_Action item_.
Please restate the listing word for word, omitting the images.

_Data records_.
'''

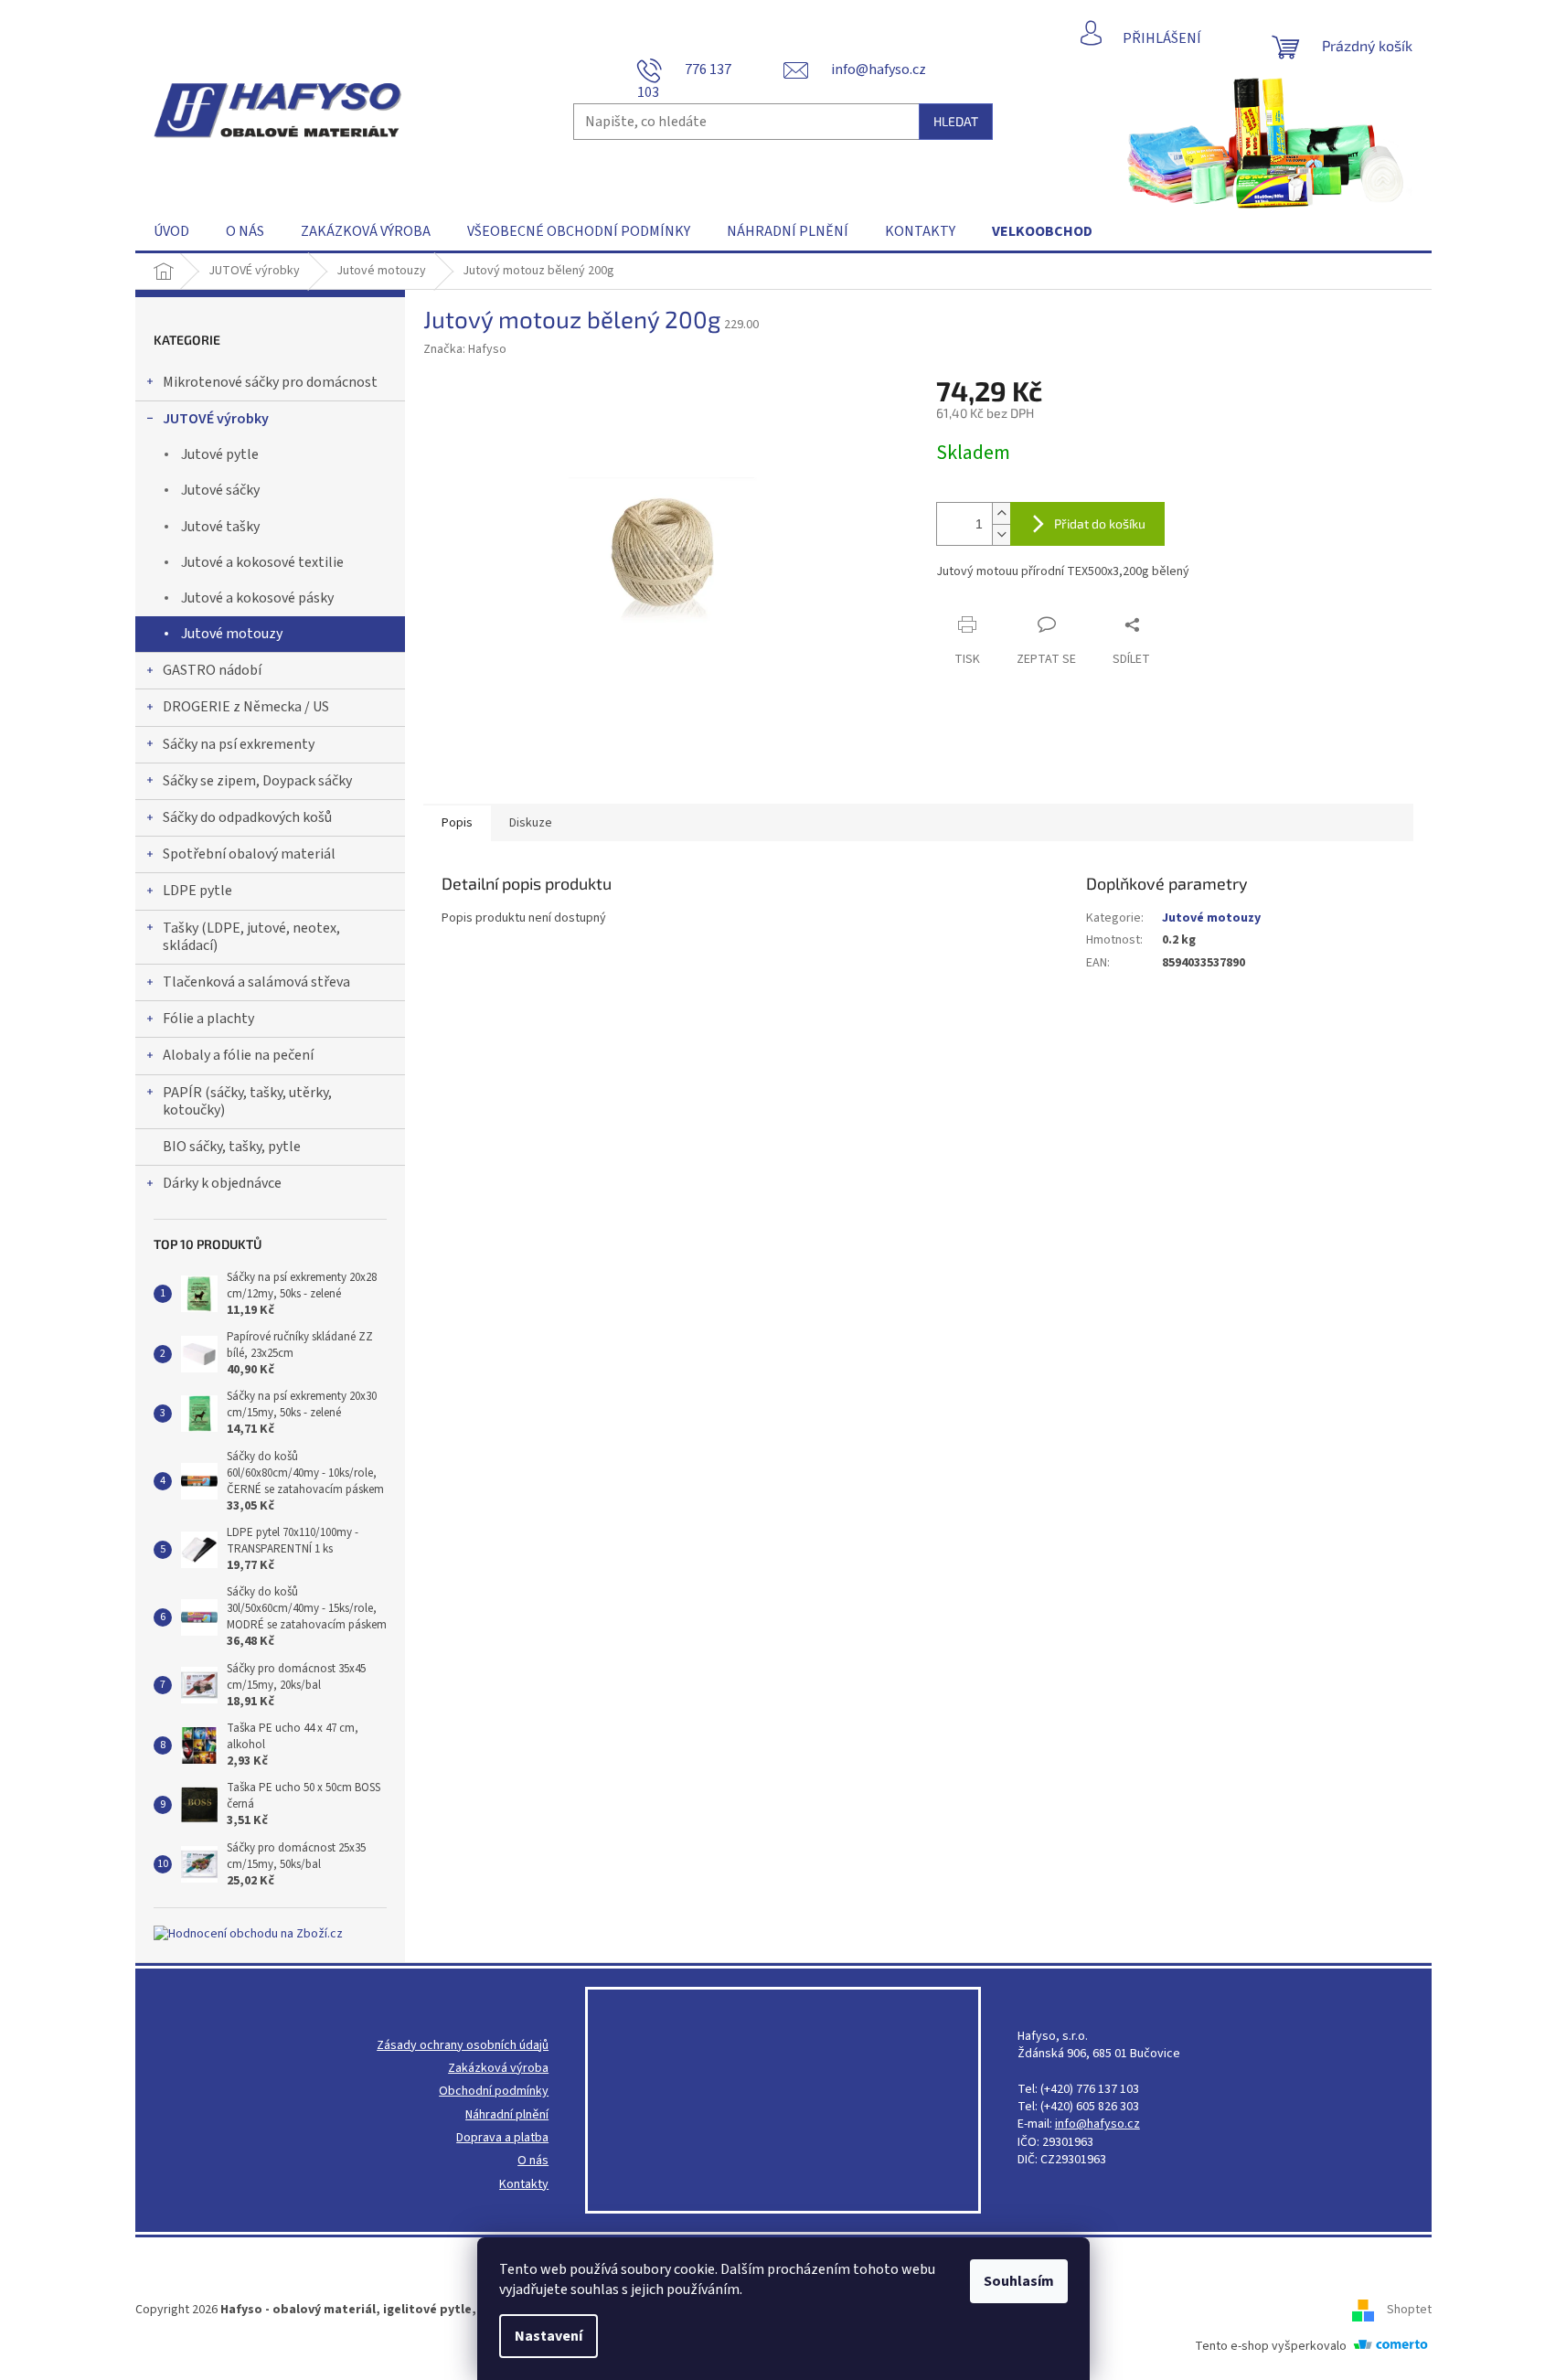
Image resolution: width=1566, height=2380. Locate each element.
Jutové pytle (220, 454)
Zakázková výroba (498, 2068)
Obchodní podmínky (494, 2091)
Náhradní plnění (507, 2115)
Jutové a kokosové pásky (257, 598)
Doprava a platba (502, 2138)
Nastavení (548, 2336)
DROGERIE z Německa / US (246, 707)
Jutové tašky (220, 527)
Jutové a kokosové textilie (262, 562)
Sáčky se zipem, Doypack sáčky (257, 781)
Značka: (464, 349)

'''

_Exercise response_.
Image resolution: width=1566, height=2380. Locate each element.
Jutové pytle (220, 454)
Zakázková výroba (498, 2068)
Obchodní podmínky (494, 2091)
Náhradní plnění (507, 2115)
Jutové a kokosové pásky (257, 598)
Doprava a platba (502, 2138)
Nastavení (548, 2336)
DROGERIE z Německa / US (246, 707)
Jutové tašky (220, 527)
Jutové a kokosové textilie (262, 562)
Sáčky se zipem, Doypack sáčky (257, 781)
Značka: (464, 349)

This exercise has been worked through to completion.